Saved data entries:

□ □ □ □

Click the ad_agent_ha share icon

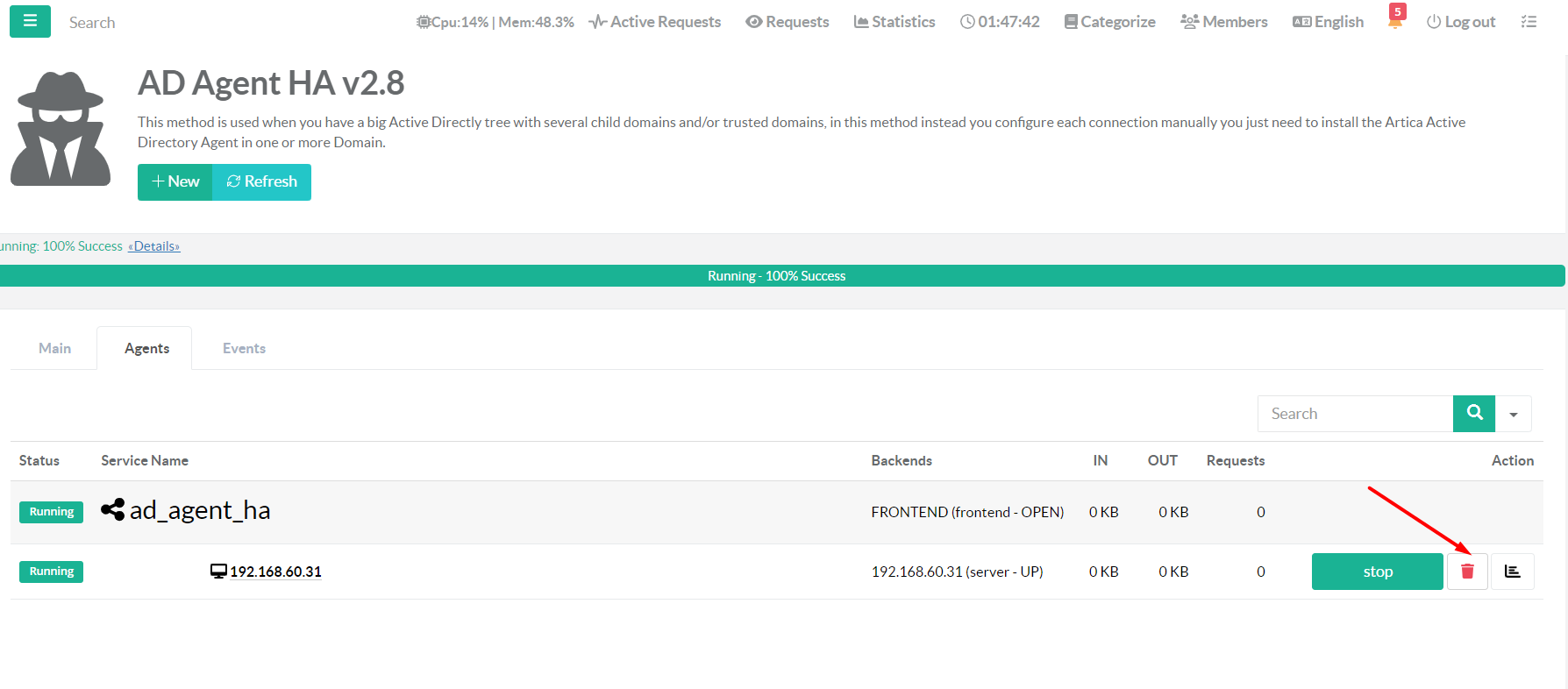tap(112, 509)
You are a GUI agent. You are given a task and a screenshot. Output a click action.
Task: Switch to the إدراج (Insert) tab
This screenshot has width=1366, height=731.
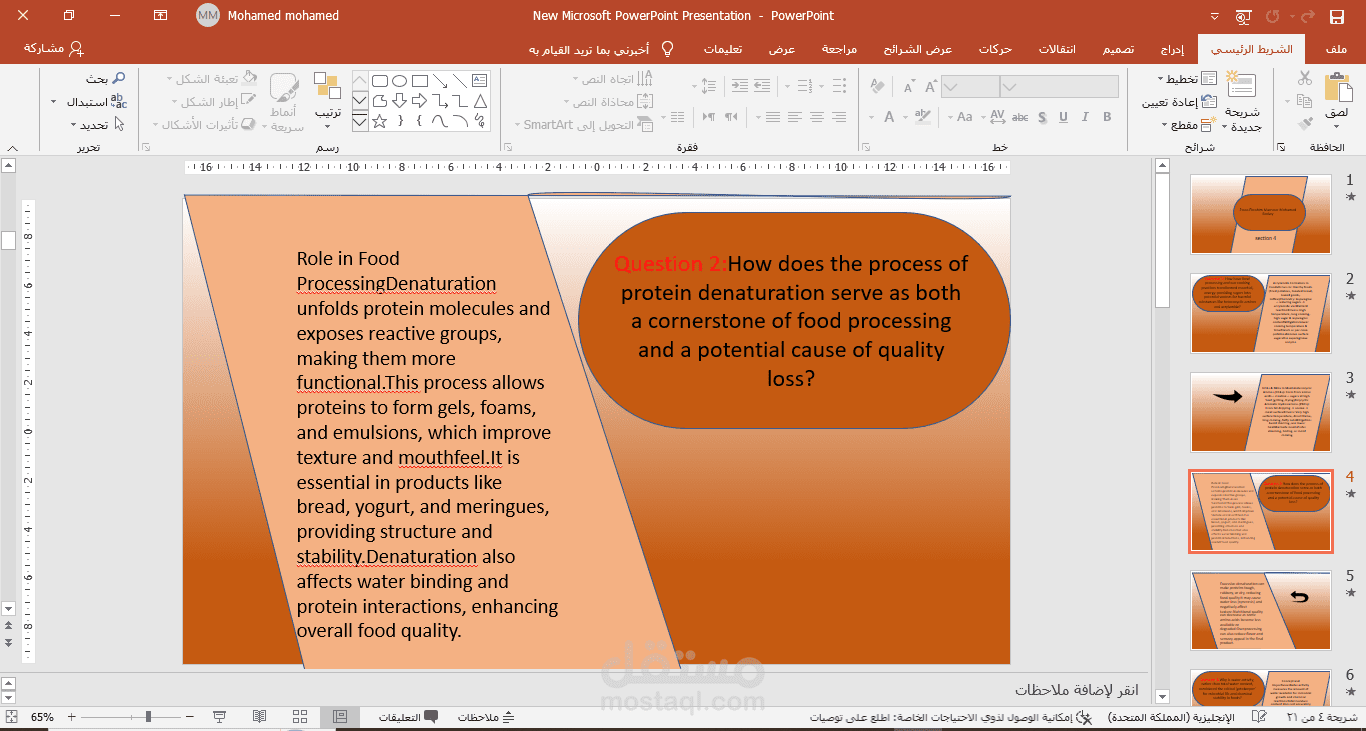[1171, 48]
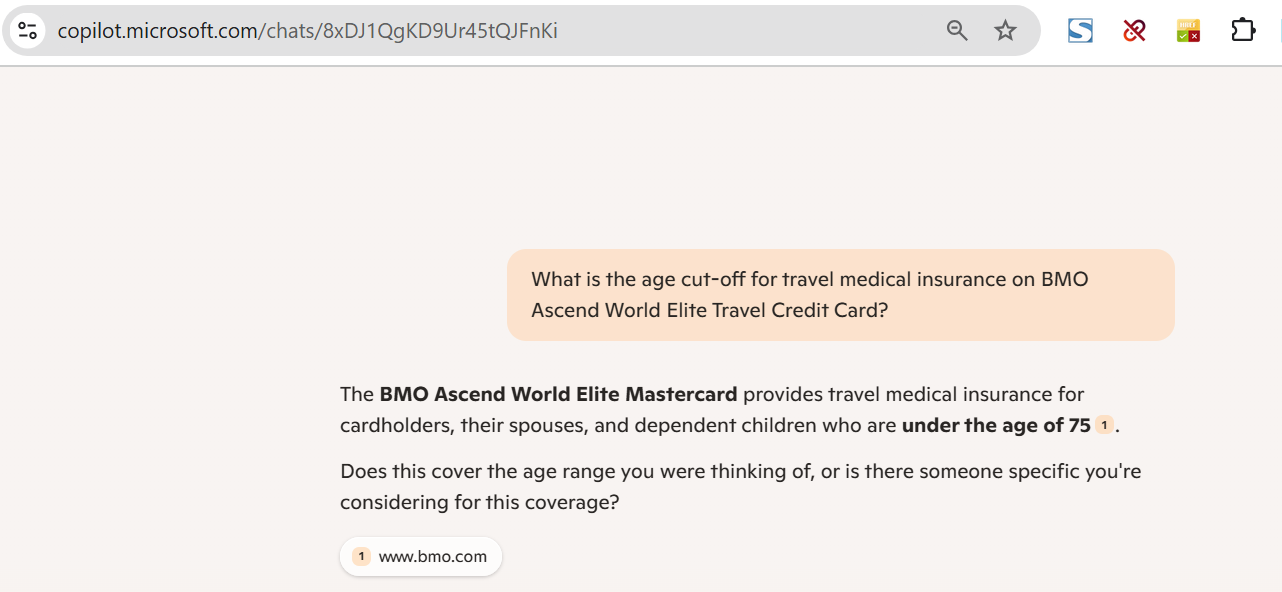Screen dimensions: 1282x592
Task: Open citation marker 1 after 'under the age of 75'
Action: [1104, 424]
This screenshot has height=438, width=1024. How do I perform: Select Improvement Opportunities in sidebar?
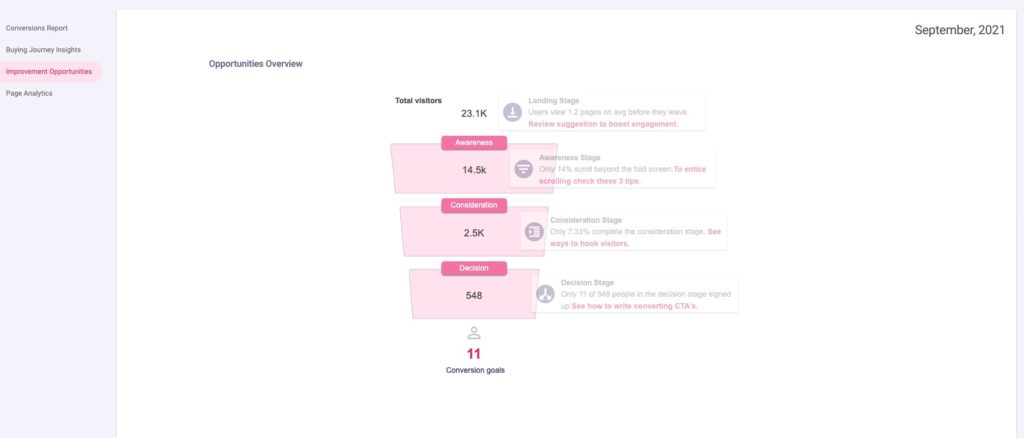tap(47, 71)
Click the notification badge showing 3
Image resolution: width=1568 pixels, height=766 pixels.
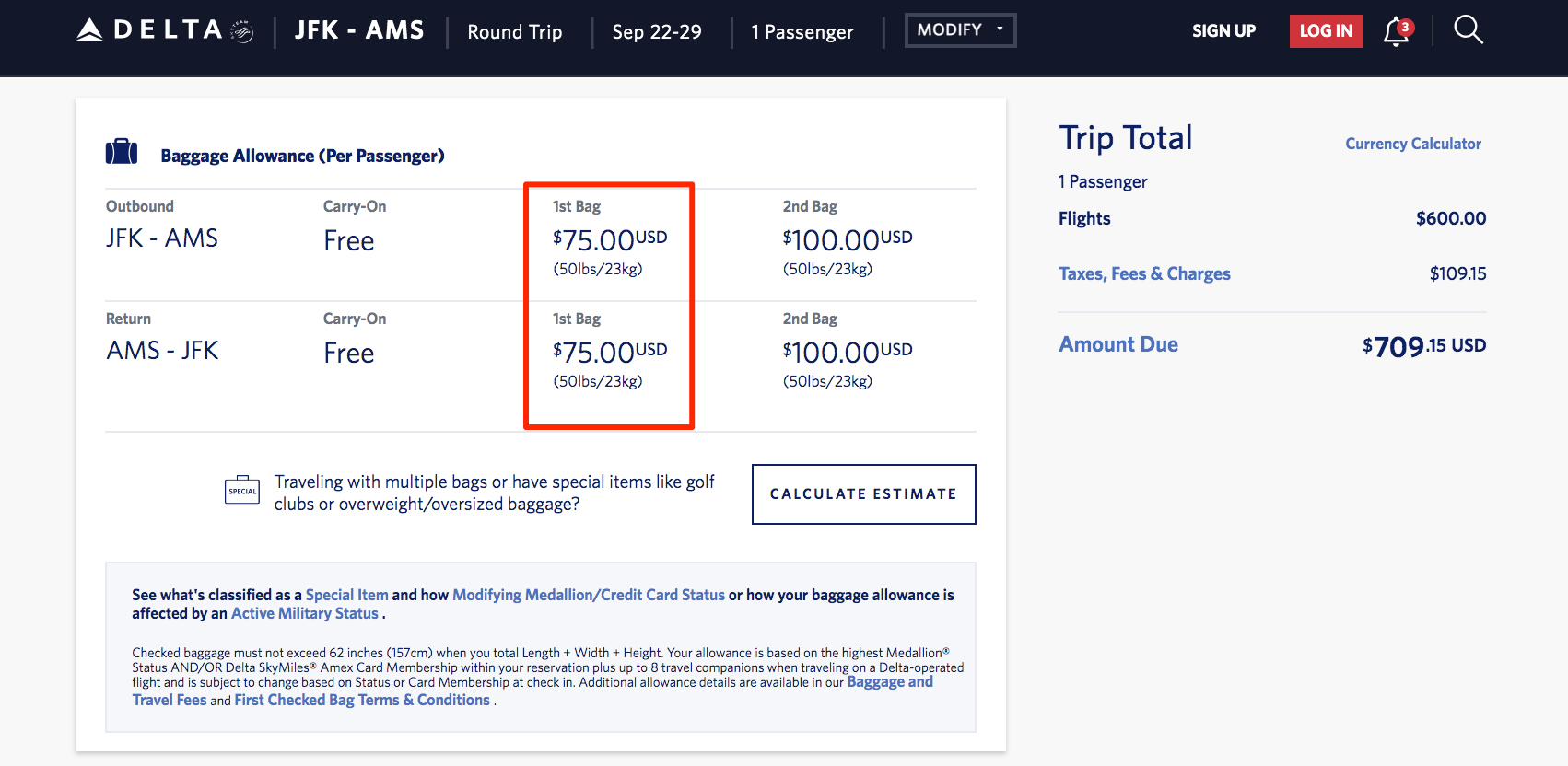(1407, 25)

□ □ □ □

**The problem:** A word-for-word copy of the entries is needed, with no pictures in it.

**Solved problem:**
Click the ad_agent_ha share icon

tap(112, 509)
You are a GUI agent. You are given a task and a screenshot. Output a click action.
Task: Switch to the إدراج (Insert) tab
This screenshot has width=1366, height=731.
[1171, 48]
Screen dimensions: 1282x592
Task: Open citation marker 1 after 'under the age of 75'
Action: [1104, 424]
This screenshot has height=438, width=1024. How do I perform: Select Improvement Opportunities in sidebar?
tap(47, 71)
Click the notification badge showing 3
Image resolution: width=1568 pixels, height=766 pixels.
(1407, 25)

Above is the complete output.